Let me start by saying: I LOVE to workout. I thoroughly enjoy the soreness, the pain, the sweat, the struggle, and of course the results. I love trying new workouts, I love pushing myself - I love working out. When we were in Colorado I had such an amazing routine and setup at my job worked out and I was in phenomenal shape. I felt good, I slept well, and I'll say it - I looked good. I miss it. However, do you want to know when the last time I had a one hour workout was? It was last September. By the look of my calendar, that was a year ago. It's been one year since I was able to find that 4% in any one day - which is incredibly discouraging.
I've been trying to figure out how to re-wire my routine to include workouts again now that I'm not pregnant. (side note: working out while pregnant can be a beautiful, wonderful and possible thing. unfortunately it doesn't work very well when you have a constant pelvic pain that makes any/all movement excruciating) My problem with trying to re-write my schedule to include workouts is that I think my schedule is just a little maxed out, no matter which way you slice it.
Being the numbers person I am, I decided to go through all of the things I'd like to do in a day and see what my percentage comes up to. Am I over 100? Am I right around 100 if I could operate on perfect efficiency? Or do I just THINK i'm too busy when in reality I've got time to spare somewhere in my day? So - here's where I got.
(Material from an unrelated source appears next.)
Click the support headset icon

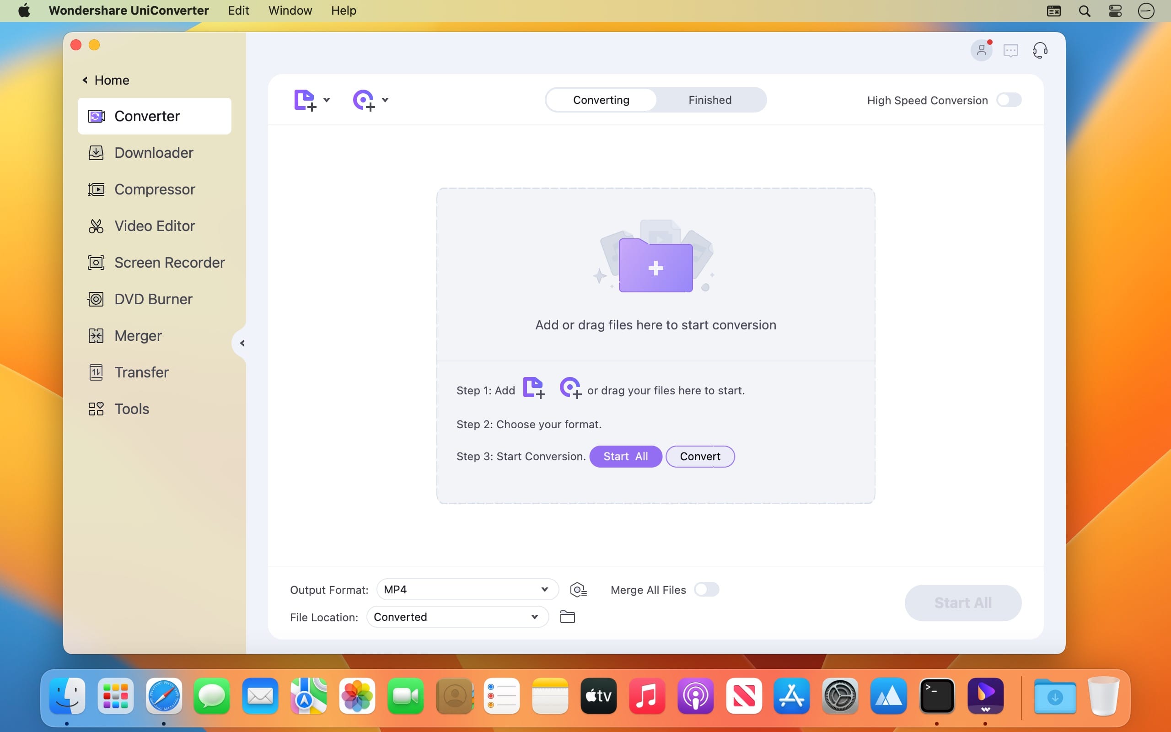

Sleep: I'd like to sleep at least 6 hours per day. Ok no, if I'm being honest, I'd like to sleep 8-10 hours per day but I'm realistic in my aiming for 6. 25%
Commute: I don't want the commute that I have, but it is what it is and I have to do what I can do. 65 minutes each way if traffic and weather and road conditions all align. 9%
Work: Including a "mandatory" one hour lunch, we'll go with 9 hours here. 38%
Morning routine for me and boys: I feel like I have our mornings down solid with no holes and running smoothly and ...damn near perfectly actually. That requires me to wake up at 5:30 and I'm out the door near 7:20. So I'll say 1hour, 50 minutes. 8%
Read Bible: I'd like to read my Bible for at least 30 minutes per day. At different stages of my life this has been a higher or lower priority but it's always been something I'd like to do. Some days I get it, some days I don't. But - nonetheless - it's an aim. 2%
Workout: already covered this one 4%
Bedtime with kids: similar to mornings, I feel like this is a pretty well oiled machine. It starts at or around 7:15 and ends at or around 8:15. So far Charles hasn't even really added time to our bedtime routine (Amen!) so let's say one hour. 4%
Dinner: sometimes I cook, sometimes Austin cooks, sometimes we eat out. Sometimes meals are extravagant, sometimes we eat frozen chicken nuggets. I'm not even going to ask you not to judge - judge if you wish. Regardless of which choice we make, some sort of focus on dinner usually starts around 6:00 and ends right around the time we are heading up to bed. I'll round down to make it a nice even hour and we're at 4%
Evening prep: after the boys go to bed there is a somewhat mandatory prep for the next day. wash bottles, pack bags, make lunches load car as much as possible, wash breastpump supplies, etc. After a few weeks back at work I think I've gotten the hang of what works best and how I can prepare for the next day in the best way...and it takes from the time bedtime ends until about 9:00. so we'll say 45 minutes. 3%
Blog: I LOVE writing in this little ol' blog of mine. I love it. I miss it when I don't, I love it when I do. Some days I write for 5 minutes or less, but the posts I love to write take about 30 minutes. 2%
Austin: marriage can't work without a commitment of time, among other things. I love to have time in the evening after the rest of the craziness is done just for us. Whether we are going to play a card game, watch football, watch TV, talk, choose to do our "own" things "together", or actually do what God created husband and wife to do (gasp!) I'd like to say it's at least an hour a day of time devoted to us. Do we get that every day? No. I won't lie. But I sure wish we did, so I'm gonna say that's my goal. 4%
25+9+38+8+2+4+4+4+2+3+4=103
So, I am just barely over 24 hours now. But I forgot about playing with my boys, which happens and just takes over whatever else was supposed to happen without being planned. I forgot about going potty...and checking the mail...and paying bills...and doing laundry...and checking social media...and answering phone calls...and planning trips, budgets, parties, etc. You get the idea. And while it seems like it'd be easiest to just shave a little bit off of the biggest chunks of time, I don't think I can afford to sleep less than 6 hours on a consistent basis and my work schedule - well, I think that's self explanatory too.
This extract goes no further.